I still remember very well the day that I left. British Rail was on strike, so at the last minute my parents had to give me a lift down to the port at Dover. I then took a ferry across the English Channel where I then continued overland by rail to Moscow. I spent a couple of days here before boarding the Trans Siberian Express. Seven days later the train arrived in Beijing. I spent several months in China going to places where I rarely saw any other foreigners. I traveled to the far Western border and then down into Pakistan via the Karakorum Mountains. These have some of the highest roads in the world with public transport. A memorable sidetrip here was a visit to the lawless town of Peshawar where, for a few dollars, you could fire kalashnikov machine guns or buy a James Bond gun disguised as a fountain pen. I also continued up to the Khyber Pass with an armed escort to look down into Afghanistan.
At that time, Thailand didn’t really have a good reputation. All I knew was that it was referred to as the “sex capital of the world” and had a serious drug problem. When I was in Australia, I had seen the Nicole Kidman TV movie “Bangkok Hilton”. This had made me paranoid that the police in Thailand would plant drugs on me and that I would end up at Bang Kwang Prison. When I flew home from Australia on the first trip, the plane stopped in Bangkok to refuel. I had the option to do a short stopover here. But, I declined and stayed on the plane. It was just as well. A few days later, there were tanks on the streets as Thailand was having yet another coup. So, this time round, my rough plan was to only stay in Thailand for one week before heading south to Malaysia and Indonesia.

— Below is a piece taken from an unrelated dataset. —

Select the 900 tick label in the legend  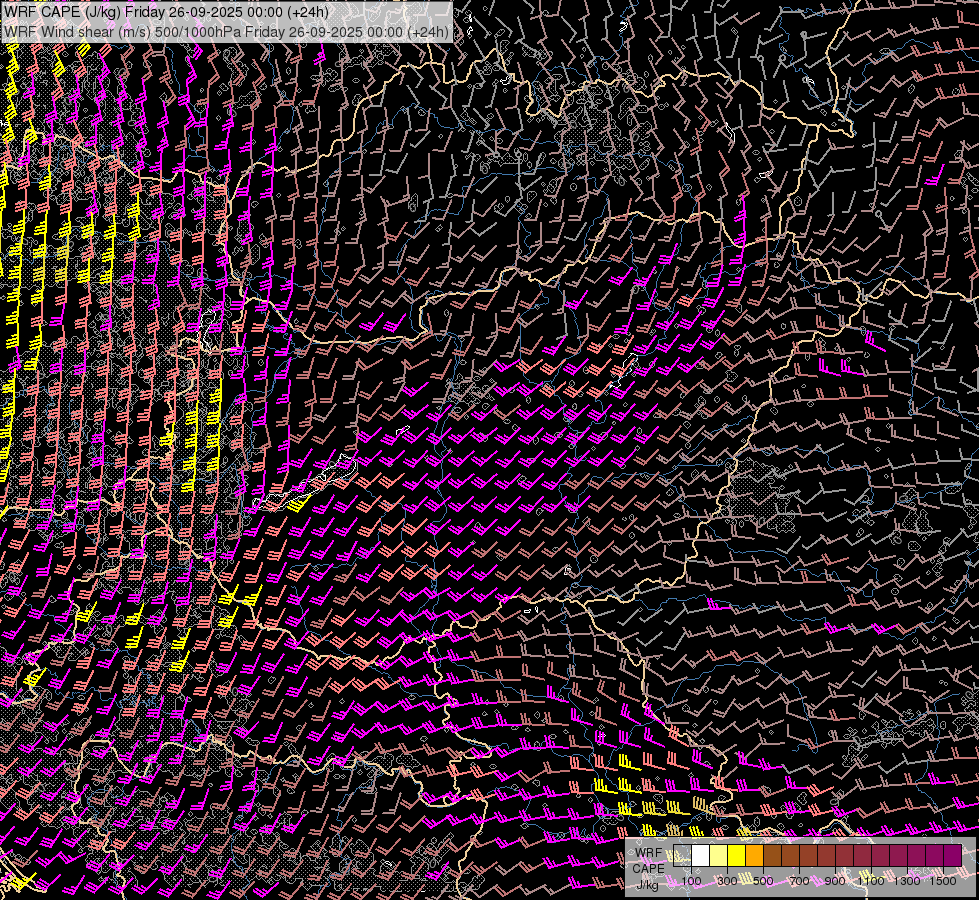[835, 881]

I really had no idea what to expect. The world saw Thailand as a “third world” country and I thought that there would be poverty wherever I looked. However, the drive from the airport to the school certainly changed my mind. All of the cars on the expressway looked expensive and brand new. I remember commenting in a letter home that there didn’t seem to be any old cars. We passed big shopping malls and the billboards were advertising designer brands. There was no sign of poverty here. This continued when I arrived at the school. I had imagined I would be sleeping in a wooden hut on a thin mat on the floor. But, they took me to their school where the living quarters was nothing short of luxurious. I had my own place to stay and as it turned out, I had a servant who cleaned my bedroom and washed my clothes every day. I also had people who prepared and cooked my every meal. This was all such a shock to the system after being on the road for so long and living on an average of $5 per day.

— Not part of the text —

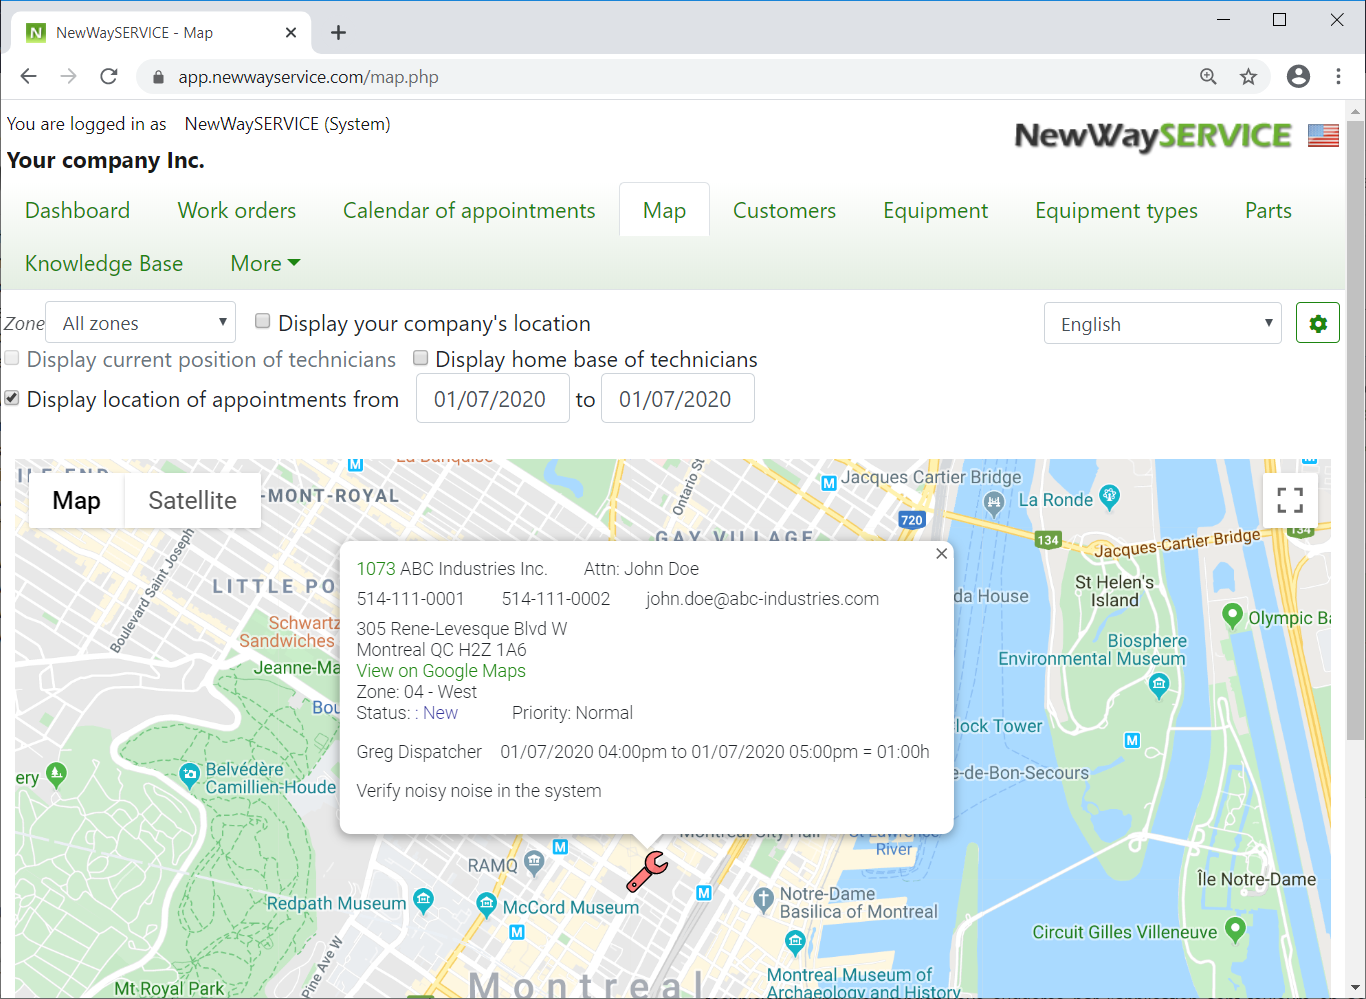The image size is (1366, 999).
Task: Reload the page with the refresh icon
Action: [x=109, y=76]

Before I knew it, one week became two and then soon it was the summer holidays. I did a few side trips to places like Chiang Mai, Sukhothai, Kanchanaburi and Koh Chang. Then they invited me to teach during summer school in March-April. They said it was an opportunity for me to earn some money. It wasn’t a lot but as I was staying at the school I was able to save most of it. I knew this would be useful pocket money for the road ahead. I ended up staying at the school for nearly three months. I was having such a great time that I was having difficulty in leaving. However, I was keen to get to Australia before Christmas. I have relations there and I wanted to spend that period with them.
It is actually rare for foreign teachers to stay so long at the same school. They usually move around. But, I guess for me it was different. I was originally invited as a family friend and still today they regard me as one of the family. Thai people are very much like that. I could have moved to a school in Bangkok and easily tripled my salary. But, I decided to stay with this school. Money was never so important for me. As long as I was comfortable, and had a job that was enjoyable and never really felt like work, then I knew I would be happy. People have often asked me why I chose Thailand. I think really, Thailand chose me. I love the culture, the people and the Buddhist way of life. This feels like my home now and I have no plans to return to the UK.